> **PAGE TEXT**:

------------------------------------------------------------------------

Planetary rovers, SETI and other musings, was Re: update.356 (fwd)

Steve Schear schear at lvdi.net
Tue Jan 27 19:59:14 PST 1998



>ANOTHER VERSION OF QUANTUM TELEPORTATION is
>being published by researchers in Italy and England (Francesco
>DeMartini, University of Rome, demartini at axcasp.caspur.it).  Like
>the Innsbruck teleportation scheme published several weeks earlier
>(Update 351), this demonstration employs a pair of entangled
>photons.   Whereas the Innsbruck experiment teleported the
>polarization value of a third, distinct "message photon" to one of
>the entangled photons, the Rome scheme encodes one of the
>entangled photons with a specific polarization state and transmits
>this state to the other entangled photon. Although different from the
>Innsbruck experiment (which had a 25% teleportation success rate)
>and the original theoretical proposal for teleportation, this scheme
>works 100% of the time if the receiver applies the right
>transformations on the second photon.

------------------------------------------------------------------------

> **INFORMATION GIVEN**:
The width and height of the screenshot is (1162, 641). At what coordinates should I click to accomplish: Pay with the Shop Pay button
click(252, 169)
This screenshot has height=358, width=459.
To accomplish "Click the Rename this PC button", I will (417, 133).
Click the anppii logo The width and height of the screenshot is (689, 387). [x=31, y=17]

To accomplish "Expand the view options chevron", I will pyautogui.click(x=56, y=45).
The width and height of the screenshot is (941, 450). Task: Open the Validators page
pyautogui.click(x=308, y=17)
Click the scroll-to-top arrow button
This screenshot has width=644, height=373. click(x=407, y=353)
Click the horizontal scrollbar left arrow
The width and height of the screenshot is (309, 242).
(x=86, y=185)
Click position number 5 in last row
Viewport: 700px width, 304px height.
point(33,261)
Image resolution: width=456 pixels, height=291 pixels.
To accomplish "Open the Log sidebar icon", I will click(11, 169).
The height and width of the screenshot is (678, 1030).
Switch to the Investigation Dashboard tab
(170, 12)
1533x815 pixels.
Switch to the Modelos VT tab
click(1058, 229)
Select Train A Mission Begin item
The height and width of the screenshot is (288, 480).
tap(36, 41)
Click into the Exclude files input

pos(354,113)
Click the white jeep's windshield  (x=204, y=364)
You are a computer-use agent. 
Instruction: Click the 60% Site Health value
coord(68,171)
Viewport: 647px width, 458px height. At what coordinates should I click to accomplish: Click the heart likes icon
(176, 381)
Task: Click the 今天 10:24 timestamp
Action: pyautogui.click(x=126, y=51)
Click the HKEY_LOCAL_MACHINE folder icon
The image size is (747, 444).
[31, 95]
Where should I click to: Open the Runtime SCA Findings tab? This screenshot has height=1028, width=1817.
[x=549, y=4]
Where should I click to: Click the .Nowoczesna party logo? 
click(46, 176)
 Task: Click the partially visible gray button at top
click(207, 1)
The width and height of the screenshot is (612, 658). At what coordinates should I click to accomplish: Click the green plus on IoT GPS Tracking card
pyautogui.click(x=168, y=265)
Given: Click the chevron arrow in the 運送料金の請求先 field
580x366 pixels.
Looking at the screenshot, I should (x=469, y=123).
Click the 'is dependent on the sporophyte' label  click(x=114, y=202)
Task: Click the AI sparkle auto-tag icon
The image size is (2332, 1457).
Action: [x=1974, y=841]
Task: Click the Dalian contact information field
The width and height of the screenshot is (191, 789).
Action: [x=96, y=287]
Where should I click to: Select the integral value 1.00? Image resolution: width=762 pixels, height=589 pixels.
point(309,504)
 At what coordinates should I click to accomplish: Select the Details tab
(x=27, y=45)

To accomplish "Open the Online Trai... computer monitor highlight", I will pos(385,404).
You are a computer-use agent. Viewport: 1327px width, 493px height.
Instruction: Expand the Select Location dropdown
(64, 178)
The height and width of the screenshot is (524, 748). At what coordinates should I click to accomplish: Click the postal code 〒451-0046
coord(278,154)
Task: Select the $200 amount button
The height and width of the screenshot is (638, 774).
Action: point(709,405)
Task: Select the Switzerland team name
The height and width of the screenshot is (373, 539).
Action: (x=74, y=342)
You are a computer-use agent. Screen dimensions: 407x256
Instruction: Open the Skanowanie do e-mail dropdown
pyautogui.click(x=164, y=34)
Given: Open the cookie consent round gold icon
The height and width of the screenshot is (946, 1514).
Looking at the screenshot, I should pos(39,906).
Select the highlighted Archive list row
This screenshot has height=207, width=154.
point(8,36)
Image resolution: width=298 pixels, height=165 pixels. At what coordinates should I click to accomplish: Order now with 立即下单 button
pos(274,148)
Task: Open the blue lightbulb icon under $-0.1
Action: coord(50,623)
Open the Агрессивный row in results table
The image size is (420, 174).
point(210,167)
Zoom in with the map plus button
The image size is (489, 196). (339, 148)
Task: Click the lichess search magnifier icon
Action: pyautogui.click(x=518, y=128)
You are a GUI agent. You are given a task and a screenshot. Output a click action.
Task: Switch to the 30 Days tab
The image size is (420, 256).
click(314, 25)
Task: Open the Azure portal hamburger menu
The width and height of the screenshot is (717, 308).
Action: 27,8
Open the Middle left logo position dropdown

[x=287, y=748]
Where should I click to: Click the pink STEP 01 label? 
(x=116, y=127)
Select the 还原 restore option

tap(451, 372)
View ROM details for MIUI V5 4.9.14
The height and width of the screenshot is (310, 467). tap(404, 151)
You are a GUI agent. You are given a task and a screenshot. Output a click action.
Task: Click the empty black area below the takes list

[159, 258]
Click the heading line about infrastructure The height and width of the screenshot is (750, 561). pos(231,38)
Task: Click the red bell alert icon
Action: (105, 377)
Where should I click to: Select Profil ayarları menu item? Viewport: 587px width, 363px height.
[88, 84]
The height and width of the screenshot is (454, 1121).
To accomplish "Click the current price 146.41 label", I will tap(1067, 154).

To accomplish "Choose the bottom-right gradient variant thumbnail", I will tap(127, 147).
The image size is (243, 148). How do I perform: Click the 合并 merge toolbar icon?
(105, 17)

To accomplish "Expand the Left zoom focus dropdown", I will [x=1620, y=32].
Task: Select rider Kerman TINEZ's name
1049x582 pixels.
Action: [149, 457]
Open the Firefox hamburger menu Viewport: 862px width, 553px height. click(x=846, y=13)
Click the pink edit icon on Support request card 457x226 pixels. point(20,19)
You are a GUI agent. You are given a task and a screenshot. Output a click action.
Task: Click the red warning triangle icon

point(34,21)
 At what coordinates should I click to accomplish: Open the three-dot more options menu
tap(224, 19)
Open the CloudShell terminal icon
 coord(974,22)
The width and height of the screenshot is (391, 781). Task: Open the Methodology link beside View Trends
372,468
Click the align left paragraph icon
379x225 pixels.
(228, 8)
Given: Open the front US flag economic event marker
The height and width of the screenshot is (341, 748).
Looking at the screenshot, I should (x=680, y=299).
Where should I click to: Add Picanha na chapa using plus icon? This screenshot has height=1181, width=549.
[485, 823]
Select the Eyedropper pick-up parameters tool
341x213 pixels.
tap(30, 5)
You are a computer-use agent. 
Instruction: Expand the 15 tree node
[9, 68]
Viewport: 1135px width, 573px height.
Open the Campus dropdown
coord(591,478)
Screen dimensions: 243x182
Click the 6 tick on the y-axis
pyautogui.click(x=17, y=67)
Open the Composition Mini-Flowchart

------------------------------------------------------------------------

> **DIRECTIVES**:
a - Condense the paragraph of the teleportation post that begins "ANOTHER VERSION OF QUANTUM TELEPORTATION is" into a brief bulleted list that retains its principal facts.
b - Pick up the teleportation post after its final sentence and extend it.
The records are material of a different kind and stand apart from the teleportation post.

> **EXERCISE RESPONSES**:
a -
- Researchers in Italy and England (Francesco DeMartini, University of Rome) are publishing another version of quantum teleportation.
- Like the Innsbruck scheme published several weeks earlier (Update 351), it employs a pair of entangled photons.
- The Innsbruck experiment teleported the polarization value of a third, distinct "message photon" to one of the entangled photons.
- The Rome scheme instead encodes one entangled photon with a specific polarization state and transmits that state to the other entangled photon.
- The Innsbruck experiment had a 25% teleportation success rate; the Rome scheme works 100% of the time if the receiver applies the right transformations on the second photon.

b -
I wonder how far off use of this technique for interplanetary rovers might
be (10 years, 20 years)?  Remote (Earth) rover manipulation is tedious at
best due to several minutes (or an hour or more to the outer planets) of
propagation delay.  Autonomous rovers need enough smarts built-in to handle
unexpected situations, a non-trivial problem.  An alternative is to
establish a link using entangled photons. If a simple approach to saving
these entangled states during signal transit, in both directions, were
found instantaneous communication and simplified remote control would be a
reality.

Of course one needn't stop there.  If entangled states could be stored for
several years, instantaneous communication with neighbooring stars is a
real possibility.  Coupled with advances in mind-machine science it might
someday be possible to explore, first-hand, our local portion of the galaxy
without leaving earth, or upload/download one's consciouness to vessels in
remote locations.

Speaking of which, do the current SETI programs check for signal modulation
using polarization.  If we've discovered this trick, sure so have other
intelligent life forms.  Most natural sources of radiation tend to
unpolarized, so a rapidly flucuating polar modularion might easily appear
to be noise.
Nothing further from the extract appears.